On Sun, Mar 11, 2001 at 11:02:12PM +0100, Niels Möller wrote:
> > I'm not sure that you can rely on getting an EOF message.
> 
> I'm not sure what you're saying here. I'm saying that the "normal"
> reason the channel close process is initiated is that CHANNEL_EOF is
> both sent and received. There are other, less "normal", reasons. For
> instance, if lsh or lshd receives a CHANNEL_CLOSE, that is not
> preceded by a CHANNEL_EOF, it displays a warning message "unexpected
> channel close",

I don't think this is correct. A CLOSE without an EOF is completely
legal in the SSH 2 protocol.

> and then it replies with CHANNEL_CLOSE so that the
> channel goes away.
> 
> > > What happens at the client?
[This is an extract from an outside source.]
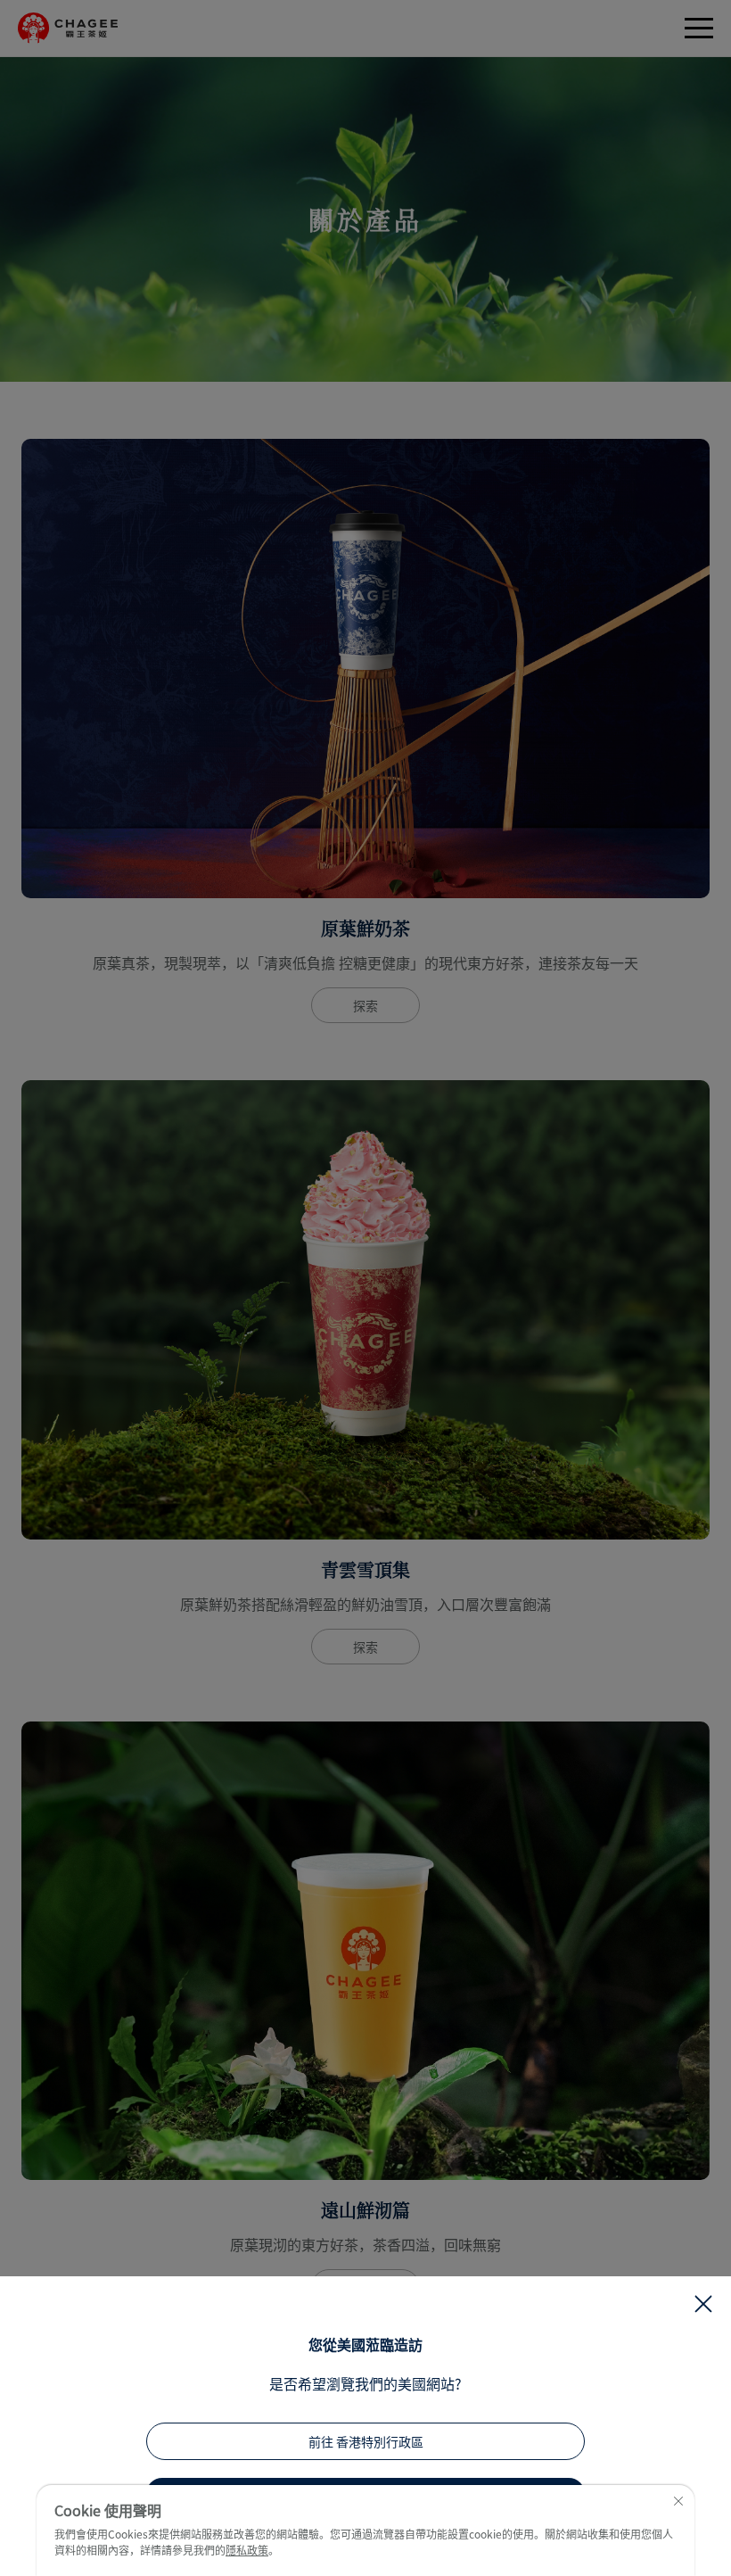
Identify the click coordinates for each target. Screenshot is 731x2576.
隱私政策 (247, 2549)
When the lsh client receives
> > > an SSH_MSG_CHANNEL_REQUEST "exit-status" message, it decides that it's
> > > time to stop talking, and it sends an SSH_MSG_CHANNEL_EOF. Now rule 2
> > > applies, and the channel gets closed properly.
> > 
> > The OpenSSH client considers the "exit-status" message just informational
> > and does _not_ send an EOF message back.
> 
> That seems reasonable (as the client can't really know if the server
> implements exit-status), but on the other hand that message is the
> only reliable hint the client gets that it will not be able to send
> any more data.
> 
> The alternative is for the server to send CHANNEL_CLOSE after the
> exit-status message. If I understand you and Sami correctly, that is
> what both the ssh2 and openssh servers do.

When the login shell dies, the OpenSSH server sends
the CLOSE message after:
        1) all data is read from the pipe/socket (that connects the
           server to the login-shell) and
	2) this data is sent to the client.